In the last blog post I briefly talked about the basics what to consider when you are writing cluster-aware code. The essence is to be aware of your write activities, and make sure that the scheduled activities are running only on a single cluster node and not on many or all of them.
Today’s focus is on the behavior of JCR sessions with respect to clustering. From a conceptual point of view there is hardly a difference to a single-node cluster (or standalone instance), but the presence of more cluster nodes add a new angle of potential problems to it.
When I talk about JCR, I am thinking of the Apache Oak implementation, which is implemented on top of the MVCC pattern. (The previous Jackrabbit implementation is using a different approach, so this whole blog post does not apply there.) The basic principle of MVCC is that each session is clearly separated from any other session which is open in parallel. Also any changes performed on a session is not visible to other sessions unless
- the other session is invoking session.refresh() or
- the other session is opened after the mentioned session is closed.
This behavior applies to all sessions of a JCR repository, no matter if the are opened on the same cluster node or not. The following diagram visualizes this
We have 2 sessions A1 and B1 which are initiated at the same time t0, and which perform changes independently of each other on the repository, so session B1 cannot see the changes performed with A1_1 (and vice versa). At time t1 session A1 is refreshed, and now it can see the changes B1_1 and B1_2. And afterwards B1 is refreshed as well, and can now see the changes A1_1 and A1_2 as well.
But if a session is not refreshed (or closed and a new session is used), it will never see the changes which happened on the repository after the session has been opened.
As said before, these sessions do not need to run on 2 separate cluster nodes, you get the same behavior on a single cluster node as well. But I mentioned, that multiple cluster nodes are a special problem here. Why is that case?

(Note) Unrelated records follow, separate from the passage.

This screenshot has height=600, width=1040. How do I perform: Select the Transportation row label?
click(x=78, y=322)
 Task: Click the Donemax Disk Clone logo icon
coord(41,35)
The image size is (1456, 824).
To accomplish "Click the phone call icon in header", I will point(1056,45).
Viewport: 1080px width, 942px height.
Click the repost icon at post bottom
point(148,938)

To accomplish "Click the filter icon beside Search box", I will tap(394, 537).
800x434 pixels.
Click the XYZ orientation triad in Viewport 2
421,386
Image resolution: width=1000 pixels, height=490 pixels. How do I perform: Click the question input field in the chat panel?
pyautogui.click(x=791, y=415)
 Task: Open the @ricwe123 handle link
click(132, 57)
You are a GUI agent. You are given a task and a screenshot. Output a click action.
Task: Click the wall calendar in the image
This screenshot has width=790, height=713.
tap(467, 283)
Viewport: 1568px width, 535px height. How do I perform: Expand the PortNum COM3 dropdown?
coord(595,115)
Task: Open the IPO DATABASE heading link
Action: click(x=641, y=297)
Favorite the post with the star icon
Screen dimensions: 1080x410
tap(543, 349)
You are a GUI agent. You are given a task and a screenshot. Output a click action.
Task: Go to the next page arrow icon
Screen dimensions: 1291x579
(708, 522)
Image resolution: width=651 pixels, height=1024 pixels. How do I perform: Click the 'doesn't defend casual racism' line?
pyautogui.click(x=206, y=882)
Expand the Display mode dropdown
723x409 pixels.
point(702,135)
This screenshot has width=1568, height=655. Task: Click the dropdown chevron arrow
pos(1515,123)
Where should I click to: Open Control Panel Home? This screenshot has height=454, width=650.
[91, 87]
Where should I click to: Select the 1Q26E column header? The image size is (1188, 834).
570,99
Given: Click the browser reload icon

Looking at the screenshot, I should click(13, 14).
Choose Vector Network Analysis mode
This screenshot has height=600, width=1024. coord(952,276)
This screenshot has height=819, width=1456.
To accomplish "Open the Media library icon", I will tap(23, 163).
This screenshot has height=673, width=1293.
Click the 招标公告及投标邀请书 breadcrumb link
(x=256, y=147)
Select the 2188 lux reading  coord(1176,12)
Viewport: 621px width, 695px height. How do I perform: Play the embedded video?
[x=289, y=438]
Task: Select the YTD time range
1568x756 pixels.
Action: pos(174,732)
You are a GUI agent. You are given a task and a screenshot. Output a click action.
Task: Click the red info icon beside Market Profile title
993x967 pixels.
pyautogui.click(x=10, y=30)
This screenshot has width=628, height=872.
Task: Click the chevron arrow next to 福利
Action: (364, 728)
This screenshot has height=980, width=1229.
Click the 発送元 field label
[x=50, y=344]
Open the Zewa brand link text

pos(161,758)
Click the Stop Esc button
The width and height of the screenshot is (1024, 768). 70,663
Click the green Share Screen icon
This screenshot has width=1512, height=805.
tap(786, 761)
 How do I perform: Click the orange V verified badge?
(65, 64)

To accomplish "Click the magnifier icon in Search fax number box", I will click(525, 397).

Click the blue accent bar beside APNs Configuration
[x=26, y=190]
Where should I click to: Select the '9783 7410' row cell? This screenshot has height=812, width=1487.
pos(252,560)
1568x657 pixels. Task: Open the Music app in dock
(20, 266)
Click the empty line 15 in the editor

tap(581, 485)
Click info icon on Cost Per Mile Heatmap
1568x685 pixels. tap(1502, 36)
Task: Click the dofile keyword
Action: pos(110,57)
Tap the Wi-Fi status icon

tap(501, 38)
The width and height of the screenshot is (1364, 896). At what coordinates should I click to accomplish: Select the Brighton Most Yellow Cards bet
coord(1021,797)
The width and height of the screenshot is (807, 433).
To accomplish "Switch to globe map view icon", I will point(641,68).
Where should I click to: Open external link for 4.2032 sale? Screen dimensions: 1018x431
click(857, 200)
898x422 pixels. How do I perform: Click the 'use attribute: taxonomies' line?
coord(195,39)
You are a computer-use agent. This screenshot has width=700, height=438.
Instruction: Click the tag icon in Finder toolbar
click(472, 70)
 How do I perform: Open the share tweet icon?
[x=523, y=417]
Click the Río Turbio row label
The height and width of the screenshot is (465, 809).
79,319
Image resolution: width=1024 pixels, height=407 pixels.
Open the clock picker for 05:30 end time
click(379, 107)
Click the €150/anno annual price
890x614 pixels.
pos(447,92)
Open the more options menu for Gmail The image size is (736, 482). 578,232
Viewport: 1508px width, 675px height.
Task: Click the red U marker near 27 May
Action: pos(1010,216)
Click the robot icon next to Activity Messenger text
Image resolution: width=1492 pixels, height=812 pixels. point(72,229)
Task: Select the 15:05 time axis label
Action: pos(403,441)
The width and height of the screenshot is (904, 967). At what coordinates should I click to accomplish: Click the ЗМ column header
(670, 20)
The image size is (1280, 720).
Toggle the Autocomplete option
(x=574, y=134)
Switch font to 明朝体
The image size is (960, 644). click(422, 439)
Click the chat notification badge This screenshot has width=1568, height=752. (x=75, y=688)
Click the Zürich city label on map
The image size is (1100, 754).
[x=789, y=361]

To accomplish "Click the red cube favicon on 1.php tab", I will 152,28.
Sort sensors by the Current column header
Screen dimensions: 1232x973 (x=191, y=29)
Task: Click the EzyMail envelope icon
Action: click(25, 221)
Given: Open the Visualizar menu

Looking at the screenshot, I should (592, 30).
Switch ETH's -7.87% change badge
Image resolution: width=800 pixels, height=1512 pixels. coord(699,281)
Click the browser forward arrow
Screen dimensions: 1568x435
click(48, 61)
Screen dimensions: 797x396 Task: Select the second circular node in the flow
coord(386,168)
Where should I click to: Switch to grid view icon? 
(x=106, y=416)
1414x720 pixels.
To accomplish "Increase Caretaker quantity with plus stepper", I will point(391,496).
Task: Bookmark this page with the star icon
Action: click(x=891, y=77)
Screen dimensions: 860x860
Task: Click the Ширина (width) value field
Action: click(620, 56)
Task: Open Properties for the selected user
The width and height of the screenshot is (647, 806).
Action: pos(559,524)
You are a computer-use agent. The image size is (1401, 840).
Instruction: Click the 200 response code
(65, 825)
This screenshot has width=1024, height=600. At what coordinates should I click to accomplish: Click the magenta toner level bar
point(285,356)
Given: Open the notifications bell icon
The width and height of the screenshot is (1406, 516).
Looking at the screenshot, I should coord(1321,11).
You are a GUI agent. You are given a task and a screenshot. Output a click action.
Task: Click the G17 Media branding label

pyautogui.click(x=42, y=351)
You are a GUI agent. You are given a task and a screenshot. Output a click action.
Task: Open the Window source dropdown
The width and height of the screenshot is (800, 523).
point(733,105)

That problem are OSGI services in the background, which perform a certain job and write data to the JCR repository. In a single-node cluster this not a problem, because all of these activities go through that single service; and if that service uses a long-running JCR session for it, that will never be a problem. Because this service is responsible for all changes, and the service can read and write all the relevant data. In a cluster with more than 2 nodes, each cluster node might have that service running, and the invocations of the services might be random. And as in the diagram above, on cluster node A the data A1_1 is written. And on cluster node 2 the data point B1_1 is written. But they don’t see each other’s changes if they don’t refresh the session! And in most applications, which are written for single-node AEM instances, session.refresh() is barely used, because in such situations there’s simply no need for it, as this problem never occurred.
So when you are migrating your application to AEM as a Cloud Service, review your applications and make sure that you find all long-running ResourceResolvers and JCR sessions. The best option is then to remove these long-running sessions and replace them with short-living ones, which are closed if the job is done. The second-best option is to introduce a session.refresh(), so the session sees any updates which happend to the repository in the meanwhile. (And btw: if you registering an ObservationListener in that session, you don’t need a manual refresh, as this refresh is done by the ObservationListener method anyway; what would it be for if not for reporting changes to the repository, which happen after opening the session?)
That’s all right now regarding cluster-aware coding. But I am sure that there is more to come 🙂